Write out only the final part of the records below. It begins with the line that contains "[Menu] (1013, 49)" and ends with the last line.

━━━━━━

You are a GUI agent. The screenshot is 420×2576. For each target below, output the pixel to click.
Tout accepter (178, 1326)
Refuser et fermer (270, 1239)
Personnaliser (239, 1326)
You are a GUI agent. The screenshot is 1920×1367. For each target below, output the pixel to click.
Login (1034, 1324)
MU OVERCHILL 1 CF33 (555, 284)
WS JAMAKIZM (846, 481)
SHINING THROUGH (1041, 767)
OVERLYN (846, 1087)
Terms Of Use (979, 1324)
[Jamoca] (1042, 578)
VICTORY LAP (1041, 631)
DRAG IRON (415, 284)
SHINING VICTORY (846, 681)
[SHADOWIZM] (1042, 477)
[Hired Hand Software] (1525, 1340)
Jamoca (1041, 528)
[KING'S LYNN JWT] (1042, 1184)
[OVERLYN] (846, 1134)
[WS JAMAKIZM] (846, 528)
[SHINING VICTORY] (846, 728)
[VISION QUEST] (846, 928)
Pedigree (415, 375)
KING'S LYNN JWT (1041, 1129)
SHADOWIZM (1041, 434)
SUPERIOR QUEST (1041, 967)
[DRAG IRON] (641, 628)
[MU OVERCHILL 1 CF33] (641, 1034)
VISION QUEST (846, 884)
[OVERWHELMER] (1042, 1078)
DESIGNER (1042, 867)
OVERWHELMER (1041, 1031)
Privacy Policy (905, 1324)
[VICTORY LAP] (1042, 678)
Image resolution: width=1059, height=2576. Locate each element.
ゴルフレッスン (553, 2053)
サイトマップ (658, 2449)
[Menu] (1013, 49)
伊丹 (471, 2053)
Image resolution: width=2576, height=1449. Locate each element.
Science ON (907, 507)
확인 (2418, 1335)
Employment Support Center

━━━━━━

**Task output:**
[Menu] (1013, 49)
伊丹 (471, 2053)
Image resolution: width=2576, height=1449. Locate each element.
Science ON (907, 507)
확인 (2418, 1335)
Employment Support Center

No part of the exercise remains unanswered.